LA CERTITUDE DES POSSIBLES

Aimer sans perdre la raison, mais sans éviter les faux pas, les grattements du cœur, ces sentiments inexplicables qui nous affligent, nous faisant altérer notre équilibre. Des éléments que l’on retrouve dans cette brillante adaptation de la comédie dramatique de Shakespeare, A Midsummer Night’s Dream, devenu, comme il se doit, Le Songe d’une nuit d’été, l’article indéfini de l’original devenant défini en français. Car il s’agit d’un rêve éveillé, le songe de tous les possibles, une pause de l’univers terrestre qui nous conduit dans un au-delà où la mort n’existe guère, ou au contraire, côtoie la vie dans toutes ses exigences et ses aspérités.

Avant-plan : Karine Gonthier-Hyndman, Steve Gagnon / Arrière-plan : Adrien Bletton, Olivia Palacci, Jean-Philippe Perras > Crédit photo : © Gunther Gamper

Trouver ce qu’on appelle « l’âme sœur » ou encore mieux, cet être qui va partager notre vie, pour le bien et plus souvent pour le mal. C’est ainsi, semble dire un Shakespeare investigateur de ses contemporains. Les gens aiment qu’on leur fasse la morale, mais ils sont absolument incapables de la suivre. Pour diverses raisons : fierté (surtout), amour propre (souvent), et pire encore, paresse (pour faire parfois le mal sans vraiment le vouloir).

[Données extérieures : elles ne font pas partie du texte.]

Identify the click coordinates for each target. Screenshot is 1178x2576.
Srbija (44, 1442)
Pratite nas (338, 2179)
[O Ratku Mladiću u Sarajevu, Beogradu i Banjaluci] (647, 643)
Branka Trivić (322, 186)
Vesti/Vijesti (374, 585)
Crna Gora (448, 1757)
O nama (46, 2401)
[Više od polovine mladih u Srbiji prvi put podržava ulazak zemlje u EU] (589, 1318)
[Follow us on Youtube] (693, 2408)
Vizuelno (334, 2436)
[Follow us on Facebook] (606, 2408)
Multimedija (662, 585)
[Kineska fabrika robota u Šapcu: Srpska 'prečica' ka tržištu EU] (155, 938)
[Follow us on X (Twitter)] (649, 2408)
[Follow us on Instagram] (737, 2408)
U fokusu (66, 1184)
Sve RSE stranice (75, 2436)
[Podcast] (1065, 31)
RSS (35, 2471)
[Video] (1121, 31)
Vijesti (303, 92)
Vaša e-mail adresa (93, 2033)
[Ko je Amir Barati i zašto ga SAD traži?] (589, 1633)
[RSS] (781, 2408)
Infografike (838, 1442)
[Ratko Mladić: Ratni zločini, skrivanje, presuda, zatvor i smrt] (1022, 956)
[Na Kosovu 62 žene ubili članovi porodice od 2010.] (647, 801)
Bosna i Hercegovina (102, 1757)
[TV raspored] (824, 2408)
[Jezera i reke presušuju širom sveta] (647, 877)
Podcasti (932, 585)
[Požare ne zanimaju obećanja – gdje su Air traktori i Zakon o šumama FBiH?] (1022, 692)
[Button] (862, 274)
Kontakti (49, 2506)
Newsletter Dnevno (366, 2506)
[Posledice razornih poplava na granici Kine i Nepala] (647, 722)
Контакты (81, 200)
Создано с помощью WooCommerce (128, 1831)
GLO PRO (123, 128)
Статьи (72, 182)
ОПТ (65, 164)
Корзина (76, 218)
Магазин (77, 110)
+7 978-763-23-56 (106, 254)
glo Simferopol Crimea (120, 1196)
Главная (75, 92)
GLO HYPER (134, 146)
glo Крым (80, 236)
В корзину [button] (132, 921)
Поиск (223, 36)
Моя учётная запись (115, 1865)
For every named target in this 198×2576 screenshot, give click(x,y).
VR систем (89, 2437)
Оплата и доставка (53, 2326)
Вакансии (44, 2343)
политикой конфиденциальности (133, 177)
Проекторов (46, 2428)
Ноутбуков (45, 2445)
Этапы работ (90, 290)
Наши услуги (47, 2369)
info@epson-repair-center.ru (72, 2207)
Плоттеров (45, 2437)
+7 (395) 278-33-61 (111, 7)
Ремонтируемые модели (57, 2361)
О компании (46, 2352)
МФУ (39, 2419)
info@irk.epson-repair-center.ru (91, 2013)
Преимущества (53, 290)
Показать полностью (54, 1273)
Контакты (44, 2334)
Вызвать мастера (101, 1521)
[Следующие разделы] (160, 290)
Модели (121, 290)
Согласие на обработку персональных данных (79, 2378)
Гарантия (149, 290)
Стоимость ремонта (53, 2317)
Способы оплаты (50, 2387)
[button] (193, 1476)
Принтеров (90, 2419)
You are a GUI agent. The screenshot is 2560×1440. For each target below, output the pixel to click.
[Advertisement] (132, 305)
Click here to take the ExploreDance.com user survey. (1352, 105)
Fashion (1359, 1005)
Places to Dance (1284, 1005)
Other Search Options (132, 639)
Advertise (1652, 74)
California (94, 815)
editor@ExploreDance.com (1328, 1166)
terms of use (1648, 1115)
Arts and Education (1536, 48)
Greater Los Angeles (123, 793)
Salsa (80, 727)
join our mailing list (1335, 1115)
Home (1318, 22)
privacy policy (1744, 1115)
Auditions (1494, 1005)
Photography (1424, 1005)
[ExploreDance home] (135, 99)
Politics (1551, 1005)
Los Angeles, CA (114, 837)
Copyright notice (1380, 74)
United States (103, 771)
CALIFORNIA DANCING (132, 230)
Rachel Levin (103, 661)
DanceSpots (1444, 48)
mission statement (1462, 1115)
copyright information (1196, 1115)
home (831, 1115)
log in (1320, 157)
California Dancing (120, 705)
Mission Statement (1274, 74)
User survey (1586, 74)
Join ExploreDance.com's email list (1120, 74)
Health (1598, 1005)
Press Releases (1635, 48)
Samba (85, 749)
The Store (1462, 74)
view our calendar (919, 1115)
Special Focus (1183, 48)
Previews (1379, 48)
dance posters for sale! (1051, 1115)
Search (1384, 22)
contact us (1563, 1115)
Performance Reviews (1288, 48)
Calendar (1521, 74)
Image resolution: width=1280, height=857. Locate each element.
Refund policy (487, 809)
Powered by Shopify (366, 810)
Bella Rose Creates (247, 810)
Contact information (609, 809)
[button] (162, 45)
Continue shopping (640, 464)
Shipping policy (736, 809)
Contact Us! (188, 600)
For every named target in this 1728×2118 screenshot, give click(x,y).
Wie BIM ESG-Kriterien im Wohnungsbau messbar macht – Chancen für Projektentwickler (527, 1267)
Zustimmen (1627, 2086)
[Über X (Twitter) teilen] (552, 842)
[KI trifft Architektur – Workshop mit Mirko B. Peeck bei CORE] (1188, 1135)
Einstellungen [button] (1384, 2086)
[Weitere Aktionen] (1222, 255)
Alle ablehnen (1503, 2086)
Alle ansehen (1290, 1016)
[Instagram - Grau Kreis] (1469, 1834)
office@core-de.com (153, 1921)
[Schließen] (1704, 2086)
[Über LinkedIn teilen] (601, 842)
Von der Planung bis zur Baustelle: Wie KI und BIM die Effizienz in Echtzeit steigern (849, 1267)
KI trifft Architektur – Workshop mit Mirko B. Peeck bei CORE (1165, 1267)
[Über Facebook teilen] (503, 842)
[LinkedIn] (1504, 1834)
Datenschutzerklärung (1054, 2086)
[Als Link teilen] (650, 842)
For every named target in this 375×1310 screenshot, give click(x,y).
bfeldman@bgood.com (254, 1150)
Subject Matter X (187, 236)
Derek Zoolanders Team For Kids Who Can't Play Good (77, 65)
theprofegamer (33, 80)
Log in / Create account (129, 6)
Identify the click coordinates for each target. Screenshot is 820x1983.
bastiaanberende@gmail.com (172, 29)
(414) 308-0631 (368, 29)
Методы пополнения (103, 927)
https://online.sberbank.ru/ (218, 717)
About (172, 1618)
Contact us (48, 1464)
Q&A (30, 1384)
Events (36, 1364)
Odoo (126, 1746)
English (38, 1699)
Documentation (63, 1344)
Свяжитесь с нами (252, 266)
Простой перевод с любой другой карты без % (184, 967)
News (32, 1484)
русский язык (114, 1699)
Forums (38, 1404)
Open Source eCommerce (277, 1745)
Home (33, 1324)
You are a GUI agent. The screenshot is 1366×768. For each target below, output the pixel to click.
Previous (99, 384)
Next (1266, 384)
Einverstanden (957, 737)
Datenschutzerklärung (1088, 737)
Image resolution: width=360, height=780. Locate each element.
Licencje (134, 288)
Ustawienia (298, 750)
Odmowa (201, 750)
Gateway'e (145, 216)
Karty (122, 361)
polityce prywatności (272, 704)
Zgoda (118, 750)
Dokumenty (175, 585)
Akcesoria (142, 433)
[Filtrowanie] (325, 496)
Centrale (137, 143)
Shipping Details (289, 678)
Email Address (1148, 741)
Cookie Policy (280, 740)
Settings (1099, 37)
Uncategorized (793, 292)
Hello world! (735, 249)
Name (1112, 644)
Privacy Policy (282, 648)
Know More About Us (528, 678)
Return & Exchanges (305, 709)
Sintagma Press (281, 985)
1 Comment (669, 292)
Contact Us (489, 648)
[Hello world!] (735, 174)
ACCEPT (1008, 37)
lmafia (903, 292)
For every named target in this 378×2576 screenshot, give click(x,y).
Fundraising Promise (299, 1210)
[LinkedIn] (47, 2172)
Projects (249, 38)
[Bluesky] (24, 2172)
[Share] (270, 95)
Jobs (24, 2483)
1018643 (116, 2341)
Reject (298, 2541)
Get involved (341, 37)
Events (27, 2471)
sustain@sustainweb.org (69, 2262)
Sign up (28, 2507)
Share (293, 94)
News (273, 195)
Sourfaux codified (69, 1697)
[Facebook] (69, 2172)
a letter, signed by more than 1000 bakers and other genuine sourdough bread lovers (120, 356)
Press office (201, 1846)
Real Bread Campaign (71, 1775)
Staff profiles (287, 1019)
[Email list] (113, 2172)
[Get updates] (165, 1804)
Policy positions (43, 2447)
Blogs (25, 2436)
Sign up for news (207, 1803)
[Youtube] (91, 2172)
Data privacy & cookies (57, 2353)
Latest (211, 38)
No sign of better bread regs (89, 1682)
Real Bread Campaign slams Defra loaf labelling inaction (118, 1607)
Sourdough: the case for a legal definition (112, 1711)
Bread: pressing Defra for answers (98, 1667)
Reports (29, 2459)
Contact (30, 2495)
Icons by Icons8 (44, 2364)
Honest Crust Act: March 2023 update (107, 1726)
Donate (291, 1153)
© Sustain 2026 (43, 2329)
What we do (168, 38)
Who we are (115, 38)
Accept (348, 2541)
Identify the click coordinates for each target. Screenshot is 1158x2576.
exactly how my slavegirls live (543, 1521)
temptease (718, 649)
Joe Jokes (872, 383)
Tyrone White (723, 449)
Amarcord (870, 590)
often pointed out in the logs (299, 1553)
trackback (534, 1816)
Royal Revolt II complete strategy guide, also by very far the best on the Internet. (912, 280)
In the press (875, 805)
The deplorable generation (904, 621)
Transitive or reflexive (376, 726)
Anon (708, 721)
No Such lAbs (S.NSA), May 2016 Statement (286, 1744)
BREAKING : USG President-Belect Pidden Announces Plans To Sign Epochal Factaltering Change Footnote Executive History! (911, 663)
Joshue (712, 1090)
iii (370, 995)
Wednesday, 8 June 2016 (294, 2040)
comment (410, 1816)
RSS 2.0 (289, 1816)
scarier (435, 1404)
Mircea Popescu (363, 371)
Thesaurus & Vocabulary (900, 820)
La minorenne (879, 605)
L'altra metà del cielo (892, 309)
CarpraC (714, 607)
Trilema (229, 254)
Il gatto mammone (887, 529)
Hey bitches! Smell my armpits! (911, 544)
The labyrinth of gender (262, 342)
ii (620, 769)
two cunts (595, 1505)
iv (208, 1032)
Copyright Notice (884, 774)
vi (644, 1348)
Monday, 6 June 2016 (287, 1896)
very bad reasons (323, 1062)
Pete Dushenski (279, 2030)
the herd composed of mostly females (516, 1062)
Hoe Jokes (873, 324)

Paradoxes d’une humanité qui, dans l’œil de Steve Gagnon et de Frédéric Bélanger prennent des proportions gigantesques lorsque l’espace dramatique devient le lieu de tous les possibles et impossibles, jusqu’à crever des plaies ou des abcès, faisant de l’humain un terrain d’expérimentation presque caricaturale. C’est ça l’art du théâtre. Déconstruire la réalité pour la rendre encore plus vulnérable, parce que c’est en fin de compte, notre triste destinée.

Avec le décor de Francis Farley-Lemieux qui évoque par moments celui de Dean Tavoularis dans One from the Heart (1981) le film si incompris de Francis Ford Coppola, le songe shakespearien est aussi celui du rêve perdu de l’Amérique, un endroit qui n’existe plus ou n’a jamais existé. Il ne reste qu’un langage commun : celui de l’amour, du rapprochement, de la symbiose. Et la mise en scène de Bélanger ne fait que cela : lier les corps, les défaire, créer des correspondances entre les vivants, établir des concevables même si ceux-ci paraissent infranchissables. La scène occupe alors un espace extra-terrestre fait de victoires, de défaites et de réconciliations.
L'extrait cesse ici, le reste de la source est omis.